Le pèlerinage de Compostelle, Hervé de Lantivy l'a fait après avoir vécu une année sombre, marquée par la dépression après l'amputation de sa jambe. Il s'était promis qu'il marcherait jusqu'à Saint-Jacques alors il l'a fait : plus de 1.900 km au rythme du chemin. 97 jours qui ont changé sa vie.
Il a parcouru les routes de Saint-Jacques-de-Compostelle seul, une jambe en moins, avec une prothèse et deux béquilles. En 2021, Hervé de Lantivy a parcouru les plus de 1.900 km qui séparent Sainte-Anne d’Auray, en Bretagne, de Compostelle. Ces 97 jours de marche ont transformé sa vie, comme il le raconte dans "Une prothèse vers Compostelle" (éd. Salvator, 2024).
Pour le quatrième épisode de la saison 2 du podcast Marche & rêve, Hervé de Lantivy livre le récit poignant de sa première grande expérience de la marche au long cours. Le témoignage à vif d'un "porteur d’espoir".
"En 2018 j’ai été obligé de me faire amputer de ma jambe gauche et juste avant l’opération, 10 minutes avant, j’ai fait un vœu : si je remarche correctement, je partirai à Saint-Jacques-de-Compostelle." Hervé de Lantivy n’explique pas pourquoi il a eu "cette lumière, cette révélation" mais il a fini par réaliser ce vœu.

____________________

**VOS TÂCHES:**
1. Répondez aux questions suivantes d'après l'extrait.
(a) Combien de jours a duré la marche d'Hervé de Lantivy ?
(b) De quelle localité bretonne est-il parti ?
(c) En quelle année a-t-il été amputé ?
2. Recopiez tout le passage de l'extrait, depuis « Le pèlerinage de » jusqu'à « changé sa vie. ».

**DONNÉES FOURNIES:**
____________________

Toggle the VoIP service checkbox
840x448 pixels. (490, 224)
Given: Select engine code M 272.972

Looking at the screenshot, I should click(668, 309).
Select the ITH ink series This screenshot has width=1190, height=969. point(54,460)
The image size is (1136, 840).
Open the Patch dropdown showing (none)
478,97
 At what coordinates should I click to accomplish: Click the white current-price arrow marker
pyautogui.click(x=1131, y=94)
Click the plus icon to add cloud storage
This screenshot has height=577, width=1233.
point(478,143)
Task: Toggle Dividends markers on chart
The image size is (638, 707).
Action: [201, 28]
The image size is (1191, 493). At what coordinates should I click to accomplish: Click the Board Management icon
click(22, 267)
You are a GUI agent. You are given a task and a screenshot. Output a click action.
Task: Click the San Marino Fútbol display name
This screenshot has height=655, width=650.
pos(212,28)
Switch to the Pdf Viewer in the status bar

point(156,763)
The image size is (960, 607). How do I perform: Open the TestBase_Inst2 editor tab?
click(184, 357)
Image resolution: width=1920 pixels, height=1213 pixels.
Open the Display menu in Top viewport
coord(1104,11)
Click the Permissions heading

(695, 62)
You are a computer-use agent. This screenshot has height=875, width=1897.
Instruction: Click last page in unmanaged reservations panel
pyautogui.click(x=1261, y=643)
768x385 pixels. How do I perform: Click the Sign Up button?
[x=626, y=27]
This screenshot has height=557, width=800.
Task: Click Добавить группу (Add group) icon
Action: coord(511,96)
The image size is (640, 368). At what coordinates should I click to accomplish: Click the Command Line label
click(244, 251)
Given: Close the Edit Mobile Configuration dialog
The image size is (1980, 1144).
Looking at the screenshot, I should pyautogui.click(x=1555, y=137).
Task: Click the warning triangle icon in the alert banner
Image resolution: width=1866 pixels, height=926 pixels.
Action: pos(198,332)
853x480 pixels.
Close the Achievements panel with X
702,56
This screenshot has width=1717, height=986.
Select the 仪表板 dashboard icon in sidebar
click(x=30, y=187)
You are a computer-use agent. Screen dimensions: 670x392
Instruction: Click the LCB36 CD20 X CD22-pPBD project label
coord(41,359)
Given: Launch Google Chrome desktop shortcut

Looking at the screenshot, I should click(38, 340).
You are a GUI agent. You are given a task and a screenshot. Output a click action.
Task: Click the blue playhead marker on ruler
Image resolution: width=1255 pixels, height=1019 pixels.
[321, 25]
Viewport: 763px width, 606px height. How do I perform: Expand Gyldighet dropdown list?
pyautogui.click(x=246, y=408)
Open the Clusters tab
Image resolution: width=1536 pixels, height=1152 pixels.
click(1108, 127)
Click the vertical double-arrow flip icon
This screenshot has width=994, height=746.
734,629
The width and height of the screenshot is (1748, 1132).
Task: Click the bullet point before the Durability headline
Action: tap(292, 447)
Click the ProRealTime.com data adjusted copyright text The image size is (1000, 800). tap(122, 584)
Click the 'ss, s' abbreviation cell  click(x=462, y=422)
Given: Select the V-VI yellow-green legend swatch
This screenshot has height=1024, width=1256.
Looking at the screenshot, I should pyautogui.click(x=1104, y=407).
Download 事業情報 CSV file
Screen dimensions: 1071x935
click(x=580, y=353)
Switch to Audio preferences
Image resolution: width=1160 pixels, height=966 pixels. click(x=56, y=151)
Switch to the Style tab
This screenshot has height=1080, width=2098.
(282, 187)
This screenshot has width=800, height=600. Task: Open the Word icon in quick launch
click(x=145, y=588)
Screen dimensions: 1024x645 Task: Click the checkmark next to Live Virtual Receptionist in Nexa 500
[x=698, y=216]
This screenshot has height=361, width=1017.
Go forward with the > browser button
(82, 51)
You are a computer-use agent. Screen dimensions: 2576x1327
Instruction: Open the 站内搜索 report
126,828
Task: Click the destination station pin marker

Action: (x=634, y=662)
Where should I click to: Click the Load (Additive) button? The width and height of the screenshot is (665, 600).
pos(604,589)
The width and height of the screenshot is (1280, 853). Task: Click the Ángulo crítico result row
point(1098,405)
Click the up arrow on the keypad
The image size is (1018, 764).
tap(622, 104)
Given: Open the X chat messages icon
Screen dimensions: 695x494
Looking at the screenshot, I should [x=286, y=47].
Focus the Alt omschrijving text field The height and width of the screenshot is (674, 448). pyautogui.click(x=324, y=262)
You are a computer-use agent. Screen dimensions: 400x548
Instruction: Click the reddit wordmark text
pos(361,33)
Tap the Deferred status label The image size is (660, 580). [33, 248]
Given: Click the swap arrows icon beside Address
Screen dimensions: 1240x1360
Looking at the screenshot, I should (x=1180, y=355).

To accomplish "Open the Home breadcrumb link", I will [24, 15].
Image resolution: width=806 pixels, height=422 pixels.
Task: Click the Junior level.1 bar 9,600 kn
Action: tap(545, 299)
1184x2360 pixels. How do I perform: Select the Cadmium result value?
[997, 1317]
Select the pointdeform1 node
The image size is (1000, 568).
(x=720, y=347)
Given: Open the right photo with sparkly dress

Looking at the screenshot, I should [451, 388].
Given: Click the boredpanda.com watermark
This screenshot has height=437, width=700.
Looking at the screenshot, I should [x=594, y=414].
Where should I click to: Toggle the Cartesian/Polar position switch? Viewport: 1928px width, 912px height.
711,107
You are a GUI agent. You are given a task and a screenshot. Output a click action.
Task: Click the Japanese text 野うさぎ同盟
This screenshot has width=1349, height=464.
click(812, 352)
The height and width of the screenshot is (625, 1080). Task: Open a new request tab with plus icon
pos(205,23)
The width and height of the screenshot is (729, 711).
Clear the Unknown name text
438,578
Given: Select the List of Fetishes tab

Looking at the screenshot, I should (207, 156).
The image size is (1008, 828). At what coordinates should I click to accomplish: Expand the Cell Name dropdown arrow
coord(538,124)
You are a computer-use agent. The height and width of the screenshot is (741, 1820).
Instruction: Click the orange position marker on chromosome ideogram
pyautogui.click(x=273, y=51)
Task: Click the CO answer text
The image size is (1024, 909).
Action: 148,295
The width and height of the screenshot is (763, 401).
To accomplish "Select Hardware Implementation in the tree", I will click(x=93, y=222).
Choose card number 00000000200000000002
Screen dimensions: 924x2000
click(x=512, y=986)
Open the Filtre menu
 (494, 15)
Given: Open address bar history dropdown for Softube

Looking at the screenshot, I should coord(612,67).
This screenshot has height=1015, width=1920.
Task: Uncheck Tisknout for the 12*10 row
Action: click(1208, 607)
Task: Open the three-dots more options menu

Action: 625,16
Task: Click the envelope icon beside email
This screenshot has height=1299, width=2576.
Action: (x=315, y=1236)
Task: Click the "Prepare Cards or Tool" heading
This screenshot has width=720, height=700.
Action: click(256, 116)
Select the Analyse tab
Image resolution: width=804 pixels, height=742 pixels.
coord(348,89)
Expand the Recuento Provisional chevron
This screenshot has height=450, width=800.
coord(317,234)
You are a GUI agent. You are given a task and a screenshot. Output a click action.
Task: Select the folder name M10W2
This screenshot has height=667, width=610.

____________________

**LES RÉPONSES:**
1.
(a) 97 jours.
(b) Sainte-Anne d'Auray.
(c) En 2018.

2.
Le pèlerinage de Compostelle, Hervé de Lantivy l'a fait après avoir vécu une année sombre, marquée par la dépression après l'amputation de sa jambe. Il s'était promis qu'il marcherait jusqu'à Saint-Jacques alors il l'a fait : plus de 1.900 km au rythme du chemin. 97 jours qui ont changé sa vie.